Council questions and concerns: committee members pressed staff on several points the proposal must clarify or refine, including whether applicants should provide matching funds or “skin in the game,” how staff will verify pandemic impacts for businesses or property owners outside qualified census tracts, whether education participation should be mandatory for subsidy recipients, and how the city will avoid subsidizing landlords who refuse to maintain properties.
On matching, Groganmeyer said staff initially recommended no match requirement for round one to avoid excluding very small businesses but said the idea remains open for council feedback. On eligibility documentation, he said applicants not in a qualified census tract could demonstrate pandemic impact via loss of revenue, business closures or reduced foot traffic. On enforcement, staff cited the city’s vacant property registration and recent code updates as the “stick” paired with the program’s “carrot,” and proposed monitoring funded storefront renovations for maintenance after completion (the city’s existing storefront renovation program requires post‑project monitoring).
Other operational details discussed: staff estimated typical small storefronts range from roughly 1,000 to 1,500 square feet (with some larger spaces subdivided) and said starting rents vary but can begin around $1 per square foot depending on utilities and condition. Staff noted parking‑lot condition appears less often as the primary barrier to occupancy than the cost to bring a space up to current building‑code standards.

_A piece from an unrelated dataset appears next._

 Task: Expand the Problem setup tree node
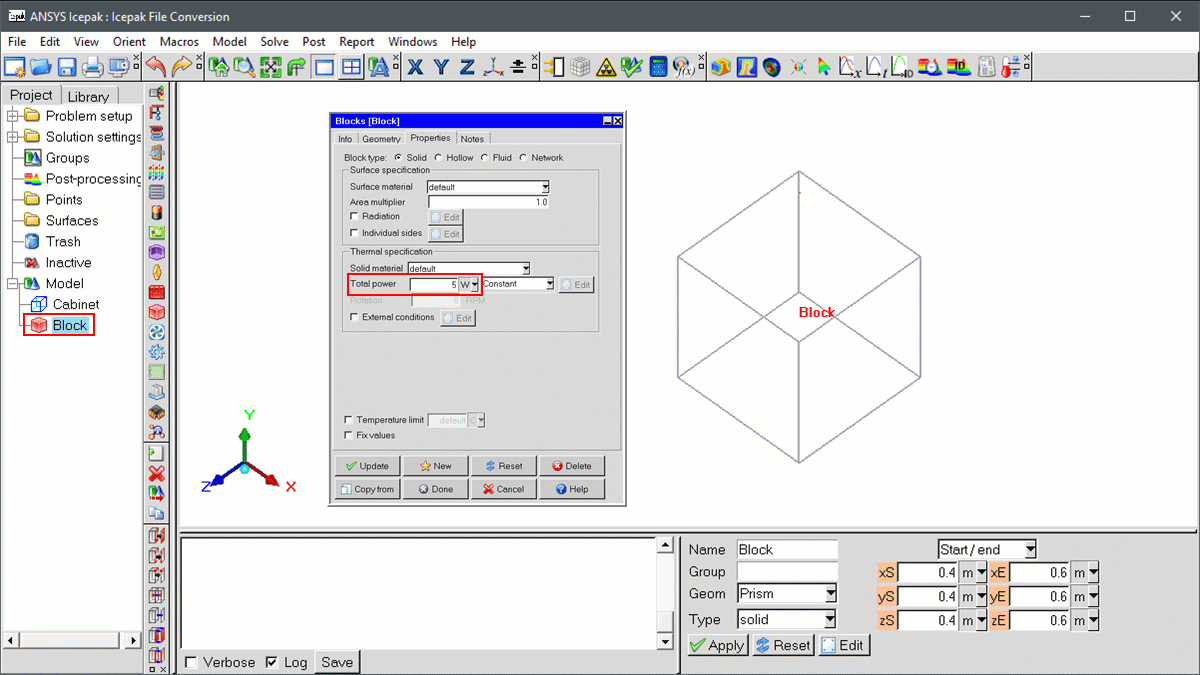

Next steps: staff will circulate an updated program packet to the full council, collect feedback by the end of next week and finalize the fillable application. Groganmeyer said Round 1 is intended as a learning opportunity to refine future rounds and potentially transition long‑term administration to EDCO/EDCOR. He reminded the committee the ARPA funds must be committed by the end of next year and urged a prompt launch.
Direct quotes in this story are from participants at the City of Euclid committee meeting on June 5, 2025. Attribution follows the meeting transcript.